-- Begin --

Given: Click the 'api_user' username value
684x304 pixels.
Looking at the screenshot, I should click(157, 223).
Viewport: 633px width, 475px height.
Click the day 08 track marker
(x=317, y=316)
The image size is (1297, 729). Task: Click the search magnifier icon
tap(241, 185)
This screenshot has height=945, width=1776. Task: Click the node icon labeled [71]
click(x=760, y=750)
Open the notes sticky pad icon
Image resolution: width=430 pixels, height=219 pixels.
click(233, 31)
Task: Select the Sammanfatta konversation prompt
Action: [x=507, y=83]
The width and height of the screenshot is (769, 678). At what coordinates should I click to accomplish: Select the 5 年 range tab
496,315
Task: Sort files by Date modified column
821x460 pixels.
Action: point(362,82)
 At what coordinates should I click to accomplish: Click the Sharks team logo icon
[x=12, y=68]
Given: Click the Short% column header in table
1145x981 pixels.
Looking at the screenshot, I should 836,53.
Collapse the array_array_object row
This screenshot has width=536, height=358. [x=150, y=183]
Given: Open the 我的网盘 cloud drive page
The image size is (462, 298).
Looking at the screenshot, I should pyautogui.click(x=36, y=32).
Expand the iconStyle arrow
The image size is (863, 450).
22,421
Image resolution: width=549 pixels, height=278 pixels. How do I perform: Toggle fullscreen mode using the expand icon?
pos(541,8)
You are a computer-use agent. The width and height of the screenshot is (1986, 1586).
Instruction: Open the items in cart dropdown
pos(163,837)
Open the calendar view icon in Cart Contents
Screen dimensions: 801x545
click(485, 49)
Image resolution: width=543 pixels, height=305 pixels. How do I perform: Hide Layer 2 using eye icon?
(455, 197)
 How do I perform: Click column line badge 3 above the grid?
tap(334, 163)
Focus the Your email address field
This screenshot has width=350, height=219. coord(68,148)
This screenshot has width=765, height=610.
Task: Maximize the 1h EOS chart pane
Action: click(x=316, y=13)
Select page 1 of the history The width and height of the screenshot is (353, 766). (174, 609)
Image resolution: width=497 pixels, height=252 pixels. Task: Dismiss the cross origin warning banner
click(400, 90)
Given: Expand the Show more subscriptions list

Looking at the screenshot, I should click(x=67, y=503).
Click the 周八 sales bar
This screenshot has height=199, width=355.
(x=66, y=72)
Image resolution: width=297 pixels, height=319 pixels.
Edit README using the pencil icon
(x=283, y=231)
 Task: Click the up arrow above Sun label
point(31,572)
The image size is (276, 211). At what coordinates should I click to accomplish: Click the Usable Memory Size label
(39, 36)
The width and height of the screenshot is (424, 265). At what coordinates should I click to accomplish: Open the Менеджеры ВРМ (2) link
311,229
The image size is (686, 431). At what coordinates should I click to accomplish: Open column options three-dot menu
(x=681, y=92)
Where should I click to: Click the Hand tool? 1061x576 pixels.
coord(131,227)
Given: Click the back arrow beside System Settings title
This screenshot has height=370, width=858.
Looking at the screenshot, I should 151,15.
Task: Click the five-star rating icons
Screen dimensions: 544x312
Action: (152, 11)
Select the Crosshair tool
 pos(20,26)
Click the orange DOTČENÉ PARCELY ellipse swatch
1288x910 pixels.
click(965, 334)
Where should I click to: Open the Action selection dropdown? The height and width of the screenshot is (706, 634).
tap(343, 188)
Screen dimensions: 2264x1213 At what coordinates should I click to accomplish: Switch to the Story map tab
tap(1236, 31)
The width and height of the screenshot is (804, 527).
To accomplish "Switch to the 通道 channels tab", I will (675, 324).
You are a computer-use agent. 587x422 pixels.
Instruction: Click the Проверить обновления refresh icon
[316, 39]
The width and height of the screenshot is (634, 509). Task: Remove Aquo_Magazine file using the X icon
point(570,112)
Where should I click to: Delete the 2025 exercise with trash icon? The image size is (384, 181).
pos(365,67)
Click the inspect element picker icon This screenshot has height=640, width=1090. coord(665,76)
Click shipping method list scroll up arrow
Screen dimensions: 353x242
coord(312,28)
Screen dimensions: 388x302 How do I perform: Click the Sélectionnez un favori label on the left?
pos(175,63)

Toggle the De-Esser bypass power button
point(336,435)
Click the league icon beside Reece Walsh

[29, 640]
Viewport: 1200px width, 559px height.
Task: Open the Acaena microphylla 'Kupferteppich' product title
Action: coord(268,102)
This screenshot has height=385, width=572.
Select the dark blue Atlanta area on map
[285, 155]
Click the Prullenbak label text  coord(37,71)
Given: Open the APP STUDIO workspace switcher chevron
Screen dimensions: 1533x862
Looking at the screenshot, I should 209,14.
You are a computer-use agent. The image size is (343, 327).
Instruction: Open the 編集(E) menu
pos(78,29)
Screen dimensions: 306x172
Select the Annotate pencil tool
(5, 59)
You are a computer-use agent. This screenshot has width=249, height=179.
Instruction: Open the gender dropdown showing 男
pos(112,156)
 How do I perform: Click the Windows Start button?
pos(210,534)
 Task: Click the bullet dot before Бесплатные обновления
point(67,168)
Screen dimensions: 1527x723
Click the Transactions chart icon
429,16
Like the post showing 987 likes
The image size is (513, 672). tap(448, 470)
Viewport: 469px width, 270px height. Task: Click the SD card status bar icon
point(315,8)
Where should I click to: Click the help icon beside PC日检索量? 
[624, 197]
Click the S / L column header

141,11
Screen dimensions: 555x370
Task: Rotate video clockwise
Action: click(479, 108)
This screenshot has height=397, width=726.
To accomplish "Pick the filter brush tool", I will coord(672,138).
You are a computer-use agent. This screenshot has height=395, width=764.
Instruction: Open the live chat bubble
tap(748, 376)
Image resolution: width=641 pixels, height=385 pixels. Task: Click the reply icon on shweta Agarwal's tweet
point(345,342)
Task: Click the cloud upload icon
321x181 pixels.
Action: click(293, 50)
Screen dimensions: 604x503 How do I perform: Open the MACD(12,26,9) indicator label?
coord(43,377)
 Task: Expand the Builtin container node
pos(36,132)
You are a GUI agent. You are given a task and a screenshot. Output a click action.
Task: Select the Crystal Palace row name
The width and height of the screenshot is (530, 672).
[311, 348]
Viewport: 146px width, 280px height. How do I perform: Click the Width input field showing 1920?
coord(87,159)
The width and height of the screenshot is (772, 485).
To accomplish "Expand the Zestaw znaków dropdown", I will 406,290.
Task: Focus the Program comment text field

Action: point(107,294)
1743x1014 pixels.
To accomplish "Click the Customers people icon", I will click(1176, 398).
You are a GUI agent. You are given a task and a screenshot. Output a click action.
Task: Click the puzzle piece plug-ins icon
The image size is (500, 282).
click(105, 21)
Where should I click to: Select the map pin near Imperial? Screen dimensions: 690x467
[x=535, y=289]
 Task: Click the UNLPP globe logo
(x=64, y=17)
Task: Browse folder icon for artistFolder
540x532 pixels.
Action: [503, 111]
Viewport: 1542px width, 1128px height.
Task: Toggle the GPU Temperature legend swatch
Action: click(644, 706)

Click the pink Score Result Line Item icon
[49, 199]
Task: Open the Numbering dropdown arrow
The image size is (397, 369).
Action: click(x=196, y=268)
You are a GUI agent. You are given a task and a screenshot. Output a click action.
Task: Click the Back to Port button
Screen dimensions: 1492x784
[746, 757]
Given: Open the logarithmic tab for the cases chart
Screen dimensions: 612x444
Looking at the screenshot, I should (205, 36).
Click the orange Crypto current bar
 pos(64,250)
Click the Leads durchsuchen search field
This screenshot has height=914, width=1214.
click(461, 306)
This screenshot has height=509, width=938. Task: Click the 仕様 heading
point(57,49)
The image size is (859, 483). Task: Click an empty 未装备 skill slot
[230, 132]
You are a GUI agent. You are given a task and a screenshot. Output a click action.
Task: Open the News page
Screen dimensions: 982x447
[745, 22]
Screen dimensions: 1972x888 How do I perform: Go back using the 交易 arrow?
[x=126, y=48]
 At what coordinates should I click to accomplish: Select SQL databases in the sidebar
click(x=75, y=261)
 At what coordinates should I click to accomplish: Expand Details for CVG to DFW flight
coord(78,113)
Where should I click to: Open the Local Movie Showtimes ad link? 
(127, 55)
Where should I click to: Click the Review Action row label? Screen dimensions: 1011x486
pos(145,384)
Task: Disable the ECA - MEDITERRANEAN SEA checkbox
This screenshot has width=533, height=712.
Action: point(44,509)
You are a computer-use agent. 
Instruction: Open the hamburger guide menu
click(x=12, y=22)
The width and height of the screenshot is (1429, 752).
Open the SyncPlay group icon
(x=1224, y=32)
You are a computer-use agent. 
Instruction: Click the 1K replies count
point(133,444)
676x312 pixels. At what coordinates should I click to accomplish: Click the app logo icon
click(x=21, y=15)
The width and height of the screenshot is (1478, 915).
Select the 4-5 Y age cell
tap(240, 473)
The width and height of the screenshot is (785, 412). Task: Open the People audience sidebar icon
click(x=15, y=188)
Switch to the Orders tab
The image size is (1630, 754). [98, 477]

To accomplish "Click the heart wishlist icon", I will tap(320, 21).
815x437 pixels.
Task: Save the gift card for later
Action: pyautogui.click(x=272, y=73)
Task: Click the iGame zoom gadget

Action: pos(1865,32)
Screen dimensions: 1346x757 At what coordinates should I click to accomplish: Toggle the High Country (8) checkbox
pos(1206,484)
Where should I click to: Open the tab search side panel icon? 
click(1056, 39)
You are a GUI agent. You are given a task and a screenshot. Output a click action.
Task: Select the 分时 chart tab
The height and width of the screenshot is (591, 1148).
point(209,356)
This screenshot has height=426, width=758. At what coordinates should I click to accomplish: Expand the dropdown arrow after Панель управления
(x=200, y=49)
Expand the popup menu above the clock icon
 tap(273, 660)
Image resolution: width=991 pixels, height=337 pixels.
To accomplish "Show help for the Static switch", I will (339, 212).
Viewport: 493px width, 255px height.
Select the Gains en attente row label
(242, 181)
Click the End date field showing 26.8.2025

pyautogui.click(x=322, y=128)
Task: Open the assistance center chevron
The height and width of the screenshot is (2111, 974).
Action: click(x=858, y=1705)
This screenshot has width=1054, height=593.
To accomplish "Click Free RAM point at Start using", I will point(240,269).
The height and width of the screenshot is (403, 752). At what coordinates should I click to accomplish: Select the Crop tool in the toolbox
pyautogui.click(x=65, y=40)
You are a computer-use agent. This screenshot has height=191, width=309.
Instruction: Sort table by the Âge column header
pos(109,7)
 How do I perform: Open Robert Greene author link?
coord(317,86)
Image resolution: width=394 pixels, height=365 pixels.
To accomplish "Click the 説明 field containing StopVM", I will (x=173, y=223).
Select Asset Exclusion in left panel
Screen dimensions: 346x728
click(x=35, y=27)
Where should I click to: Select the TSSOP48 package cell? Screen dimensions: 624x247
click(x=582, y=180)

-- End --

Objective: Can you return the lines of the data above verbatim, starting at the line that contains "The width and height of the screenshot is (634, 509)." and ending at the line that contains "pos(112,156)", with both of those lines included?

Answer to the problem:
The width and height of the screenshot is (634, 509). Task: Remove Aquo_Magazine file using the X icon
point(570,112)
Where should I click to: Delete the 2025 exercise with trash icon? The image size is (384, 181).
pos(365,67)
Click the inspect element picker icon This screenshot has height=640, width=1090. coord(665,76)
Click shipping method list scroll up arrow
Screen dimensions: 353x242
coord(312,28)
Screen dimensions: 388x302 How do I perform: Click the Sélectionnez un favori label on the left?
pos(175,63)

Toggle the De-Esser bypass power button
point(336,435)
Click the league icon beside Reece Walsh

[29, 640]
Viewport: 1200px width, 559px height.
Task: Open the Acaena microphylla 'Kupferteppich' product title
Action: coord(268,102)
This screenshot has height=385, width=572.
Select the dark blue Atlanta area on map
[285, 155]
Click the Prullenbak label text  coord(37,71)
Given: Open the APP STUDIO workspace switcher chevron
Screen dimensions: 1533x862
Looking at the screenshot, I should 209,14.
You are a computer-use agent. The image size is (343, 327).
Instruction: Open the 編集(E) menu
pos(78,29)
Screen dimensions: 306x172
Select the Annotate pencil tool
(5, 59)
You are a computer-use agent. This screenshot has width=249, height=179.
Instruction: Open the gender dropdown showing 男
pos(112,156)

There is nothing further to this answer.